### What this task involves
Collect every line below that contains the word "computer".
***
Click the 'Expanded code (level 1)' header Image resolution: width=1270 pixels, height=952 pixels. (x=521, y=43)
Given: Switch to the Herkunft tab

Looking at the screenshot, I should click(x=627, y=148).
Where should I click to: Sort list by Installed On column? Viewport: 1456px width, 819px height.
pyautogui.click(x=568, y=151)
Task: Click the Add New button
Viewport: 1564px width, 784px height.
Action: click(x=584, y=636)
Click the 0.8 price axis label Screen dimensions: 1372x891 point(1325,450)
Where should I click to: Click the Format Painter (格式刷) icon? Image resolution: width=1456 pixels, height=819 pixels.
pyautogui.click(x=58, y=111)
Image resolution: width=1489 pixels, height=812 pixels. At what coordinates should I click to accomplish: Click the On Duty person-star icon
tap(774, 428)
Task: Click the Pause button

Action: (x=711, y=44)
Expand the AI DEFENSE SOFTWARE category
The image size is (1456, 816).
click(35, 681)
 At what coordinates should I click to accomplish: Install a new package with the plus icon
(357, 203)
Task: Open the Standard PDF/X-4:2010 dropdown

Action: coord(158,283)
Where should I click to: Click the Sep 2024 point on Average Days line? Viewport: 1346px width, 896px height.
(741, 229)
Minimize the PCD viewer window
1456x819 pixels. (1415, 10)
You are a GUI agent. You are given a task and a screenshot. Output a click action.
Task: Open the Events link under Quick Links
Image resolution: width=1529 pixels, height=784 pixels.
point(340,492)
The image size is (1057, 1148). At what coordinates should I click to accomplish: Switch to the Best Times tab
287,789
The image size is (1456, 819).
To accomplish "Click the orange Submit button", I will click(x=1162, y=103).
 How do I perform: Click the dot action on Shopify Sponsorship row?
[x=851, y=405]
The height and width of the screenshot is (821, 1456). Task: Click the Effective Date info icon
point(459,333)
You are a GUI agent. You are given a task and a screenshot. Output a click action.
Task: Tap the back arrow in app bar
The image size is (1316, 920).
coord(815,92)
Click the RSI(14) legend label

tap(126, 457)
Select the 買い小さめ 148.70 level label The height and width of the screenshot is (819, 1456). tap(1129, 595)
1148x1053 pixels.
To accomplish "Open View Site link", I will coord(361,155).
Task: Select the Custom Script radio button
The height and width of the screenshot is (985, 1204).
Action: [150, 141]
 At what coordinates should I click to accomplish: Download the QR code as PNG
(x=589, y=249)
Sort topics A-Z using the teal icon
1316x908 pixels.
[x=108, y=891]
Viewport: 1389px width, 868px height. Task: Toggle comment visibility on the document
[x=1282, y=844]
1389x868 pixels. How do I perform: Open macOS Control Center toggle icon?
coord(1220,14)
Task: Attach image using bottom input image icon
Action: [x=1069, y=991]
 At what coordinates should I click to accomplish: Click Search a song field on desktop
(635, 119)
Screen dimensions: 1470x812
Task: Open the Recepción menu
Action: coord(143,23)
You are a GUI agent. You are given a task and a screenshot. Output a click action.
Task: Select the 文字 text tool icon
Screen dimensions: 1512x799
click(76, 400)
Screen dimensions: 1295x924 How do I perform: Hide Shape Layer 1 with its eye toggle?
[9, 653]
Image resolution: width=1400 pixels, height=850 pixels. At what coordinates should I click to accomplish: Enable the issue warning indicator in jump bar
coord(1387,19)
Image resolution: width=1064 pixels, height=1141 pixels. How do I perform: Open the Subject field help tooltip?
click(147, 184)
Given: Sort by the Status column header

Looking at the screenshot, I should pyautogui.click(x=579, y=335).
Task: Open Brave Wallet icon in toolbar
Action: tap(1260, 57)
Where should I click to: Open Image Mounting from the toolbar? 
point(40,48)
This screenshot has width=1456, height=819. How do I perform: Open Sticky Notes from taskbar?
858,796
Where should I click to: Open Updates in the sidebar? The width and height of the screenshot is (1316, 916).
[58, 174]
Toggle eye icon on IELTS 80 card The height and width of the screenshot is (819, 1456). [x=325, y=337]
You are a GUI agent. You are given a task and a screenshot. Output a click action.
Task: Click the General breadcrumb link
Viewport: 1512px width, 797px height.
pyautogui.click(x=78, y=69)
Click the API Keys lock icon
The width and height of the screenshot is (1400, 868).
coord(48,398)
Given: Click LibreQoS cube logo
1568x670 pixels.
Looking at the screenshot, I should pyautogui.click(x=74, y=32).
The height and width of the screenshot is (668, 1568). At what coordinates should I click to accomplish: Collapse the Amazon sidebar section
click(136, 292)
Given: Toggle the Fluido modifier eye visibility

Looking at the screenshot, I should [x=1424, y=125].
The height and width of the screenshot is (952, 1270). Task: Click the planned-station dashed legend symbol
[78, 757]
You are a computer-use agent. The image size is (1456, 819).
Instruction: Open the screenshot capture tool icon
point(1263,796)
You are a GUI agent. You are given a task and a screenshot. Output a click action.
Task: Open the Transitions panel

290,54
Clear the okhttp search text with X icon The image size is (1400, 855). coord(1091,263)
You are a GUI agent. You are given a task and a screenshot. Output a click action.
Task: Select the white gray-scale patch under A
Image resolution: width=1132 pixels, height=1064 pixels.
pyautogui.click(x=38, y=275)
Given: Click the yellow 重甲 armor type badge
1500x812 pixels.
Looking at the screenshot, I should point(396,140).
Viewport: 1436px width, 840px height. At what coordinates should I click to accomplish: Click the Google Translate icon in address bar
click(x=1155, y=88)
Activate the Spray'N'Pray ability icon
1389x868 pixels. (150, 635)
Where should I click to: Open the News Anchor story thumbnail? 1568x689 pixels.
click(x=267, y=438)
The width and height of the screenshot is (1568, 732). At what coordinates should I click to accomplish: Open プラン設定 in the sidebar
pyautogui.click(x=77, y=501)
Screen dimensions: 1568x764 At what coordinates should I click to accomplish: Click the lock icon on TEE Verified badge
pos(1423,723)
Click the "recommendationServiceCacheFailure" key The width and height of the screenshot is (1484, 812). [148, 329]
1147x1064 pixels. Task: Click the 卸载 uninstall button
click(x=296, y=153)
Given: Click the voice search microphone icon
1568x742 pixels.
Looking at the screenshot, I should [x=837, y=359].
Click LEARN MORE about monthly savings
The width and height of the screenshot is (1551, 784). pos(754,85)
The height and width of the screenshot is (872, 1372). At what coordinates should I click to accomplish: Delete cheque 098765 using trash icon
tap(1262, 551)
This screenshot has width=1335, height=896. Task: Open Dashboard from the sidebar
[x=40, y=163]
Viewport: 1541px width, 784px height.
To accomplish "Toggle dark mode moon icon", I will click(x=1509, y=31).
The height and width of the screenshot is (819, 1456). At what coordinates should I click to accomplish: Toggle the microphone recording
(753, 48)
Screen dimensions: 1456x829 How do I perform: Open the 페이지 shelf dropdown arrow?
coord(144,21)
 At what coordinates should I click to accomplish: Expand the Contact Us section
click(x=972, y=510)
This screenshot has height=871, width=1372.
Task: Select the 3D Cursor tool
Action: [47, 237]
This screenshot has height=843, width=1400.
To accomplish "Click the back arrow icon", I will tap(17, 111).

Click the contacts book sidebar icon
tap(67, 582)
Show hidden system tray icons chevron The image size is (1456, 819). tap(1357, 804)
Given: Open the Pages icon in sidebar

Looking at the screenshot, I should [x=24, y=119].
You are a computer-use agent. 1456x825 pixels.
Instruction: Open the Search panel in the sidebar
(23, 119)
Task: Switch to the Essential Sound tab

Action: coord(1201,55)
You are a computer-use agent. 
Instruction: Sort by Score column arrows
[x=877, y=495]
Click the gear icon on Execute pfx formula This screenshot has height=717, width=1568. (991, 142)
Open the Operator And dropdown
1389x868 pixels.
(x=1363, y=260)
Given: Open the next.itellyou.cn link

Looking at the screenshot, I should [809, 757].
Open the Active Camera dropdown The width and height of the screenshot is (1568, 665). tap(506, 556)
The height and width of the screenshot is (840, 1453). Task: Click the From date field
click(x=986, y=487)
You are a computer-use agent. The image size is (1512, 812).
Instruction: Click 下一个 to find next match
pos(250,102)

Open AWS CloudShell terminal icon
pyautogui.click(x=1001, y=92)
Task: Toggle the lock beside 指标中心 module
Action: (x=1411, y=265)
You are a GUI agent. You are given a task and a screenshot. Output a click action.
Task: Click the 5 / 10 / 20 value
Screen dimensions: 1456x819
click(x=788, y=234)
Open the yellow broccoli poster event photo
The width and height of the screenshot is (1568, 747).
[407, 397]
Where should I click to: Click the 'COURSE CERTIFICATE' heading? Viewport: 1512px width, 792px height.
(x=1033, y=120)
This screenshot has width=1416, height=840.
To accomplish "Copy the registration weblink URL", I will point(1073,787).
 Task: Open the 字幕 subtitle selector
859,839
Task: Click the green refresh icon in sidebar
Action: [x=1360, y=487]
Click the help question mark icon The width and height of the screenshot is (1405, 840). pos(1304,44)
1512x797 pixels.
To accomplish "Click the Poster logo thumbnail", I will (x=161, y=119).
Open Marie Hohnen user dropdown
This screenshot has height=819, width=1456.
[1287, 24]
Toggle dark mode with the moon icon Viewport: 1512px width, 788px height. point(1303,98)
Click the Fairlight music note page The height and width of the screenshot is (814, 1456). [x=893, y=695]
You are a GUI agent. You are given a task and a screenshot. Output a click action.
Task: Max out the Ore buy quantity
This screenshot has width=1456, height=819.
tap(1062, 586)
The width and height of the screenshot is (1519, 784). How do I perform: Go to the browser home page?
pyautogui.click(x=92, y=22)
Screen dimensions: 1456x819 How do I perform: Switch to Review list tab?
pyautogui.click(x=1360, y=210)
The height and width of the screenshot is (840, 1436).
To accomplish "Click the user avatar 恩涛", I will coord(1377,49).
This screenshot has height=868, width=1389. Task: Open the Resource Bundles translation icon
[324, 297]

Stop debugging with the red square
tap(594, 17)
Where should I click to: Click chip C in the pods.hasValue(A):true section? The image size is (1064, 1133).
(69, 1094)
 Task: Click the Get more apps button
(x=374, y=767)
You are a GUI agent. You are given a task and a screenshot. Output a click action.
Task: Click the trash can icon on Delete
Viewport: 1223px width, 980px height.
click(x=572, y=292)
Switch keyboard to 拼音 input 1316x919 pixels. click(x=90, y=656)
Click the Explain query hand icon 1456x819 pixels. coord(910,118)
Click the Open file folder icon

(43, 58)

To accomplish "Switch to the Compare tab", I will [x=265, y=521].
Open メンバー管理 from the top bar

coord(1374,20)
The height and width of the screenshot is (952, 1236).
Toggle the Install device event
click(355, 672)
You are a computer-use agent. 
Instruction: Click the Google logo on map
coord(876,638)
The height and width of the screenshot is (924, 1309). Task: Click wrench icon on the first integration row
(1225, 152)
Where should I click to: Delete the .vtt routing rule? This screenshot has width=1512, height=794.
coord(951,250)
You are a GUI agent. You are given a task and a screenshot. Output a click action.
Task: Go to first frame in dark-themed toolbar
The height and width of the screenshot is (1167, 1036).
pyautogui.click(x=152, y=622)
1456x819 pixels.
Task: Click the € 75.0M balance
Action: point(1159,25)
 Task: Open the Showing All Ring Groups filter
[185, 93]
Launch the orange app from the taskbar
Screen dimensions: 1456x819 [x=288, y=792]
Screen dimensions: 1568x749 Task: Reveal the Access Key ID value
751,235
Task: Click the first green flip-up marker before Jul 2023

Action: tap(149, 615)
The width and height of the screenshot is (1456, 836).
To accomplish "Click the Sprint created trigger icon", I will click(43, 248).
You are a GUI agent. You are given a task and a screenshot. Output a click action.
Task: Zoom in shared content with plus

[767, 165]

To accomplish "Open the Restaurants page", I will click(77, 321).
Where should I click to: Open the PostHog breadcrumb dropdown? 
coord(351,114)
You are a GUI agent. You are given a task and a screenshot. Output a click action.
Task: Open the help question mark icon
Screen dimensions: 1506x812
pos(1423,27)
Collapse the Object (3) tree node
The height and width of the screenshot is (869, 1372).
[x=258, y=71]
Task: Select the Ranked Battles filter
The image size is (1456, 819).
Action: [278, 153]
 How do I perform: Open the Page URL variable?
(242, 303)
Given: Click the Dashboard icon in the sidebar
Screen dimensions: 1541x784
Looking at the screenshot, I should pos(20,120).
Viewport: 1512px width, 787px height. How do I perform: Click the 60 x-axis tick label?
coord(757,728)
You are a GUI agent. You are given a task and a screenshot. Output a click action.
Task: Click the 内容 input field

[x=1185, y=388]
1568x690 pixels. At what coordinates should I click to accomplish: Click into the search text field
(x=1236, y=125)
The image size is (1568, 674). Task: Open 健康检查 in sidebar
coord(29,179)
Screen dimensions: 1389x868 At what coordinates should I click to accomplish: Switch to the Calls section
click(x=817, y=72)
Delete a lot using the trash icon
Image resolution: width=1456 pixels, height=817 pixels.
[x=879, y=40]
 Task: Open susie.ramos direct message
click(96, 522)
***
### Solved problem
You are a computer-use agent. The image size is (1456, 819).
You are a computer-use agent. 1456x825 pixels.
You are a computer-use agent. 
You are a computer-use agent. The image size is (1512, 812).
You are a computer-use agent. 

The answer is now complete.